In front of the RBA today, AUD was little moved during our day yesterday or overnight, currently sitting near 0.7530 (up les than 0.1% on last Friday’s New York close) . Neither yesterday’s Building Approvals data or final Retail Sales managed to touch the sides of either the FX or local rates markets. Building Approvals fell by a larger than expected 7.1% (market -5.0%) though April was revised up to -5.7% from -8.6%. The falls were led by detached houses and largely reflects the ending of HomeBuilder allowance, after the rush to receive approvals before the scheme expired at the end of March.. Final retail sales were +0.4%after a 0.1% preliminary read, thanks in large part to Victoria being revised up to -0.9% from -1.8%.
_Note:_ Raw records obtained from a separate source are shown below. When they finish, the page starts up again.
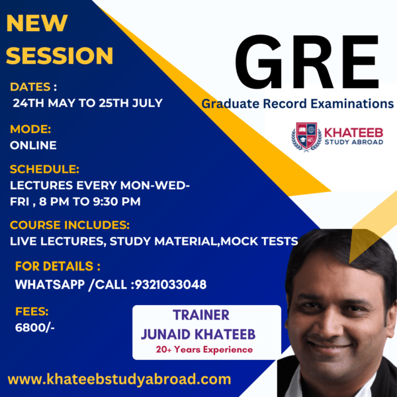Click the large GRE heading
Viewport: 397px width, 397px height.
click(307, 62)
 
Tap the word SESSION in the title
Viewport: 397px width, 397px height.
click(60, 56)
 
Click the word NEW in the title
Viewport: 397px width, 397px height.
click(37, 23)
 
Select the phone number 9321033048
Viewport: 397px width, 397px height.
click(171, 285)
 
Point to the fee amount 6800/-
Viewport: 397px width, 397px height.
click(34, 328)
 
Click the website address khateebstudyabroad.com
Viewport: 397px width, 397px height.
click(119, 379)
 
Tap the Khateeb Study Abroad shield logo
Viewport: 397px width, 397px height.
click(306, 137)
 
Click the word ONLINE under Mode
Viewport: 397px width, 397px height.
click(33, 145)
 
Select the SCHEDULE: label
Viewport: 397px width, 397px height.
click(44, 169)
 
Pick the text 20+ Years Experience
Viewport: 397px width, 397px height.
click(204, 349)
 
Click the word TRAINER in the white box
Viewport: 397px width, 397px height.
click(201, 315)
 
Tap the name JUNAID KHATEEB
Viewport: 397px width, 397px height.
click(198, 334)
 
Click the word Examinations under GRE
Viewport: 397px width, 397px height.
click(352, 104)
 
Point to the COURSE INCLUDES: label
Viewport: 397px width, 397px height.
click(69, 225)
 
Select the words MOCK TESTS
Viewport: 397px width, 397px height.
click(259, 241)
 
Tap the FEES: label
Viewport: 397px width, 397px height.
click(32, 311)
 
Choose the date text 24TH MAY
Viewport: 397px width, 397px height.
click(44, 103)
AUD was only temporarily impacted yesterday by China’s Caixin PMI services index falling to a 14-month low of 50.3 in June, well down on the 55.1 reading in May. With a greater focus on smaller firms, the survey is a more volatile version of the official PMI measure which also showed a fall in June. The fall in services activity has been put down to recent outbreaks of COVID19 in China, particularly in the Guangdong province and which has had a particularly big impact on travel.

Coming Up

 

  • RBA is at 14:30 AEDT with Governor Lowe to give a  press conference explaining the Board’s policy decisions at 16:00. A decision not to keep the object of the YCC target as the  April 24 bond rather than to the November 24 is universally expected (the Governor has already said these the only two options under consideration). On the fate of QE once the current $100bn programme ends in September, opinions are split, ranging from a halving of QE3 vs QE2 to $50bn over 6 months (the most hawkish/least dovish outcome) to full roll-over of the $100bn for six month (the most dovish). NAB sits in between looking for a quantum in the order of $75bn over 6 month. The median and modal view in the Reuters survey is for the RBA to adopt a more flexible programme to be reviewed relatively frequently, but with everyone who is forecasting this expecting the RBA to begin with initially unchanged weekly purchases of $5bn.
  • There will also be keen interest in how emphatically, or not, Governor Lowe repeats the RBA’s prior claims that it does not foresee the conditions for higher rates falling into place at least before 2024 (which it seems honour-bound to do if it maintains its 0.1% target for the April 2024 bond). The currency may well turn on how hard Dr Lowe pushes back against market pricing that currently foresees the Cash Rate at about 25bps by end-2022 and 0.70% by end 2023. If the answer is ‘very’ then the nascent AUD rally seen in the aftermath of Friday’s US payrolls report is immediately at risk.
  • NZ’s Quarterly Survey of Business Opinion (08:00 AEDT) is expected to show more evidence of widespread capacity constraints and inflationary pressure. This is the last key release ahead of the RBNZ’s Monetary Policy Review next week which surely must show a further incremental movement in policy tone towards a more hawkish stance.
  • Beyond whatever fireworks the RBA does or doesn’t set-off locally, offshore interest, including how the US market returns from its Independence Day holiday, will be from ISM Services (seen at 63.5 from 64.0), the German ZEW survey (expectations seen dipping to 75.2 from 79.4, current conditions up to 5.5 from -9.1); and German factory orders (expected +1.0% in May after -0.2% in April).